TASK REQUIREMENTS: Rewrite the records below, replacing "Identify the location of" with "Find the position of" wherever it appears and leaving everything else as it is.

═══ TASK INPUTS

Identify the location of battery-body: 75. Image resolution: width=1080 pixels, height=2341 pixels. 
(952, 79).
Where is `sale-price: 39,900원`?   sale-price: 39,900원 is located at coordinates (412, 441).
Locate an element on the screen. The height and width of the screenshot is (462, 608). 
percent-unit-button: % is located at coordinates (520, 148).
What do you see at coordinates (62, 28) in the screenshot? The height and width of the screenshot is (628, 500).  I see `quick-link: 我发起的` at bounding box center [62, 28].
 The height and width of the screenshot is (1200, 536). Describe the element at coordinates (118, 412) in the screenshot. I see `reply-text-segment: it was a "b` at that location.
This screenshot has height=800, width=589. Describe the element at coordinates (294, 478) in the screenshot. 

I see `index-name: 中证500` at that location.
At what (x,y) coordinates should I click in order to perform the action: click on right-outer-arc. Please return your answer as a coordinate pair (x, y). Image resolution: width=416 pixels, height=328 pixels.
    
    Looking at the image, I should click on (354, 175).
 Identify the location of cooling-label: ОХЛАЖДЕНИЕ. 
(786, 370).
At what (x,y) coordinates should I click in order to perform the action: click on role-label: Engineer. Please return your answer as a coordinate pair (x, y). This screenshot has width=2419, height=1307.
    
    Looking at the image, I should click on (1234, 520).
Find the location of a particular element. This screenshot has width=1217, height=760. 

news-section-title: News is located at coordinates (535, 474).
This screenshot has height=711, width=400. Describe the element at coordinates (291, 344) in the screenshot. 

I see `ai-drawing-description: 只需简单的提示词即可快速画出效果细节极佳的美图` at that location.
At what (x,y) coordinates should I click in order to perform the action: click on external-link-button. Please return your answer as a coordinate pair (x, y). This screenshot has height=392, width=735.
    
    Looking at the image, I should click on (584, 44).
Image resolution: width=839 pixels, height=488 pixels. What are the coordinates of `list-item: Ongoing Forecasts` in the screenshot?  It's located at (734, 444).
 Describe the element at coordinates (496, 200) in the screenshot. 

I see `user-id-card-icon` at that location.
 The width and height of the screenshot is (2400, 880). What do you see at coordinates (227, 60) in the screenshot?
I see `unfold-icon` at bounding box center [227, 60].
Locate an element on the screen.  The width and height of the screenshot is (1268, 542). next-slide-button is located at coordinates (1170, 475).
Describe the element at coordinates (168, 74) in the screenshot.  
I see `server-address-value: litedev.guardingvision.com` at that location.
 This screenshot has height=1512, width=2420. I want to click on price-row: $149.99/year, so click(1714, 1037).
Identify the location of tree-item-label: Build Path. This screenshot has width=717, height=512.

══════

OUTPUT BELOW:
Find the position of battery-body: 75. Image resolution: width=1080 pixels, height=2341 pixels. 
(952, 79).
Where is `sale-price: 39,900원`?   sale-price: 39,900원 is located at coordinates (412, 441).
Locate an element on the screen. The height and width of the screenshot is (462, 608). 
percent-unit-button: % is located at coordinates (520, 148).
What do you see at coordinates (62, 28) in the screenshot? The height and width of the screenshot is (628, 500).  I see `quick-link: 我发起的` at bounding box center [62, 28].
 The height and width of the screenshot is (1200, 536). Describe the element at coordinates (118, 412) in the screenshot. I see `reply-text-segment: it was a "b` at that location.
This screenshot has height=800, width=589. Describe the element at coordinates (294, 478) in the screenshot. 

I see `index-name: 中证500` at that location.
At what (x,y) coordinates should I click in order to perform the action: click on right-outer-arc. Please return your answer as a coordinate pair (x, y). Image resolution: width=416 pixels, height=328 pixels.
    
    Looking at the image, I should click on (354, 175).
 Find the position of cooling-label: ОХЛАЖДЕНИЕ. 
(786, 370).
At what (x,y) coordinates should I click in order to perform the action: click on role-label: Engineer. Please return your answer as a coordinate pair (x, y). This screenshot has width=2419, height=1307.
    
    Looking at the image, I should click on (1234, 520).
Find the location of a particular element. This screenshot has width=1217, height=760. 

news-section-title: News is located at coordinates (535, 474).
This screenshot has height=711, width=400. Describe the element at coordinates (291, 344) in the screenshot. 

I see `ai-drawing-description: 只需简单的提示词即可快速画出效果细节极佳的美图` at that location.
At what (x,y) coordinates should I click in order to perform the action: click on external-link-button. Please return your answer as a coordinate pair (x, y). This screenshot has height=392, width=735.
    
    Looking at the image, I should click on (584, 44).
Image resolution: width=839 pixels, height=488 pixels. What are the coordinates of `list-item: Ongoing Forecasts` in the screenshot?  It's located at (734, 444).
 Describe the element at coordinates (496, 200) in the screenshot. 

I see `user-id-card-icon` at that location.
 The width and height of the screenshot is (2400, 880). What do you see at coordinates (227, 60) in the screenshot?
I see `unfold-icon` at bounding box center [227, 60].
Locate an element on the screen.  The width and height of the screenshot is (1268, 542). next-slide-button is located at coordinates (1170, 475).
Describe the element at coordinates (168, 74) in the screenshot.  
I see `server-address-value: litedev.guardingvision.com` at that location.
 This screenshot has height=1512, width=2420. I want to click on price-row: $149.99/year, so click(1714, 1037).
Find the position of tree-item-label: Build Path. This screenshot has width=717, height=512.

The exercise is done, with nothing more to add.